In a series of vignettes about her experiences and development as a self-described shamanic witch, Fallingstar (White as Bone, Red as Blood: The Storm God, 2011, etc.) draws on themes of spirituality, history, psychology, and also addresses social and political issues. Early chapters tell the story of the author as a young girl, when she says she started to get hints that there was magic in the world and that it was an integral part of her own soul. Readers meet her family, friends, and kindred spirits she met over the years—an eclectic band of companions—as she recounts their shared experiences. Some chapters take a rollicking trip through the 1970s hippie subculture, in which she was an enthusiastic participant; in them, she writes of acid trips (in one, a giant baby gorilla battles with a god that’s “entirely composed of seething, flickering blue fire”) and free love (her ethical code was to “never to sleep with a married man unless I was also sleeping with his wife”). The chapters fly by, as most are only three or four pages long, and Fallingstar’s wry, witty observations are amusing; for example, she likens one Wiccan principle to the no-refund policy at her favorite Chinese restaurant (“When we don’t like what we have ordered from life’s menu, we can’t just send it back”). Readers will find it fun to skip around, which is easy to do, as the author’s story isn’t strictly chronological; the first half is broadly about her childhood and the latter, her development into a Wiccan practitioner.

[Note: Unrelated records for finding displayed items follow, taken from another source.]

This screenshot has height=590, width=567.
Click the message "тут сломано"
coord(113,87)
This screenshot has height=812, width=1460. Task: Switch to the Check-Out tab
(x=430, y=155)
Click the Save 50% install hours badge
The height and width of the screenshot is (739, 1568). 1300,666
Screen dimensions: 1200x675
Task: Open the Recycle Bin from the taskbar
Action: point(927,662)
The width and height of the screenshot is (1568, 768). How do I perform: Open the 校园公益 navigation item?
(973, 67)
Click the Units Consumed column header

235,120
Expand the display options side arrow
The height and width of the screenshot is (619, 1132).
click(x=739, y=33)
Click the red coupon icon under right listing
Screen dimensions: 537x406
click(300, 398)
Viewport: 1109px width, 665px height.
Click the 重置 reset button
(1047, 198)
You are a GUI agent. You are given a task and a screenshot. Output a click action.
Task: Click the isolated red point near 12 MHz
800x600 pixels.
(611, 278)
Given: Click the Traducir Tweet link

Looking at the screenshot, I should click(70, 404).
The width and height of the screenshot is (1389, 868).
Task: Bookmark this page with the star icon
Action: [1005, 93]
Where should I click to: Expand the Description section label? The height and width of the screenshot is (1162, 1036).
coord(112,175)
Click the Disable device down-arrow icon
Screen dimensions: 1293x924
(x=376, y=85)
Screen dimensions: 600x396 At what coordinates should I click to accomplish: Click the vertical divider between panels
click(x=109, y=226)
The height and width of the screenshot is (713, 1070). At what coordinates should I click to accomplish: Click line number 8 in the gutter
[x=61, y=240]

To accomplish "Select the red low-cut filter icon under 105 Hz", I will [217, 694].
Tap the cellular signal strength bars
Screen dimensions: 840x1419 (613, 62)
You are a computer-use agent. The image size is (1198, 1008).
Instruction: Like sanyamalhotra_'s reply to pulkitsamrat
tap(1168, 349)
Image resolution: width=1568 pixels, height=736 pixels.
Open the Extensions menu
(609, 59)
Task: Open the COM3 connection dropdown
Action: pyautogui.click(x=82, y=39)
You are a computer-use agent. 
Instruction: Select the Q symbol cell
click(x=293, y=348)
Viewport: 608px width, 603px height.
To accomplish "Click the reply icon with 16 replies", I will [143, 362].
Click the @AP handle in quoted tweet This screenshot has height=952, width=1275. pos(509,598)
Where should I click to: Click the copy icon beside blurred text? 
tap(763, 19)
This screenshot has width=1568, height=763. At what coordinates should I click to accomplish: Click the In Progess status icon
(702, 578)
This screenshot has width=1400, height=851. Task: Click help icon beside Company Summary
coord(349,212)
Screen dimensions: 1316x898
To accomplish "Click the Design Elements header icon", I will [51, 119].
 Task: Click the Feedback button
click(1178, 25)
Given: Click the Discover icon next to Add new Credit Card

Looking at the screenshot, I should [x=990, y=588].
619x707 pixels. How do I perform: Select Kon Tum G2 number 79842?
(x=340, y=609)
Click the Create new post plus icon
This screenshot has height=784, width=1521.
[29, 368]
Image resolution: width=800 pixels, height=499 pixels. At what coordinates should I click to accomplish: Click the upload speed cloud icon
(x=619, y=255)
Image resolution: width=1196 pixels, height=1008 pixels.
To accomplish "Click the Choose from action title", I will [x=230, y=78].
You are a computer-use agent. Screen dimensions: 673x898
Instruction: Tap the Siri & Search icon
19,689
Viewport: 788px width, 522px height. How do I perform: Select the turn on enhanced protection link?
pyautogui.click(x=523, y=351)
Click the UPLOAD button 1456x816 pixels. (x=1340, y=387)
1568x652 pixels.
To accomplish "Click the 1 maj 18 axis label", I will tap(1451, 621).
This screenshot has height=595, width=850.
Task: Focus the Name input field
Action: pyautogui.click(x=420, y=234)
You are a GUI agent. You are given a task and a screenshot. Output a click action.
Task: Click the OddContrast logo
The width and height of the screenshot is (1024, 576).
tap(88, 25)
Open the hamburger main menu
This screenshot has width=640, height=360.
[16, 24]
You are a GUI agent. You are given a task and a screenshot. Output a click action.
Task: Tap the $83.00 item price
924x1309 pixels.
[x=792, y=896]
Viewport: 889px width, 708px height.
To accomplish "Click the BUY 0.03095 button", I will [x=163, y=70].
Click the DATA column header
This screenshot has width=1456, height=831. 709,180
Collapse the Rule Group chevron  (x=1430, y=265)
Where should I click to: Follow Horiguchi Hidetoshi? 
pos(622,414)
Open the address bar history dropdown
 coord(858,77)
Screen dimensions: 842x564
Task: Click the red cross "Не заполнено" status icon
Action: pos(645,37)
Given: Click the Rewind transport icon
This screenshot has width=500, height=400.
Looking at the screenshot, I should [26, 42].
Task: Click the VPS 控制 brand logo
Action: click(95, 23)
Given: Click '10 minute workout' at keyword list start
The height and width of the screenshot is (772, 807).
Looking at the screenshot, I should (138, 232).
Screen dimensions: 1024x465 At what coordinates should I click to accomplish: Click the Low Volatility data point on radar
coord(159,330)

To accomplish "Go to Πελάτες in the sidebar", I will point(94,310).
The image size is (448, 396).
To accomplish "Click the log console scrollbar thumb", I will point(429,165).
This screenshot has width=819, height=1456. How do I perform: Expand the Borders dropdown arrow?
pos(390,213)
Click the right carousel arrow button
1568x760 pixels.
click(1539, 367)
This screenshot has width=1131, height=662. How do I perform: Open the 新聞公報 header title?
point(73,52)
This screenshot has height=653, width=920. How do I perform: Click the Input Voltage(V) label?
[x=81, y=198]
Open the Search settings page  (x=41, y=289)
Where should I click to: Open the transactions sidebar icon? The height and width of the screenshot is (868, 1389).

Skeptics will find some portions difficult to accept, such as her accounts of past-life memories of being burned as a witch. However, the book effectively dispels notions that witches are generally motivated by evil, and the author expresses her love of nature, noting that she “always prefer[s] to look for logic, to assume the supernatural is actually just super natural—something in nature we just don’t understand yet.” Her closing words aptly quote the 1970 film Little Big Man: “Sometimes the magic works, sometimes it doesn’t.”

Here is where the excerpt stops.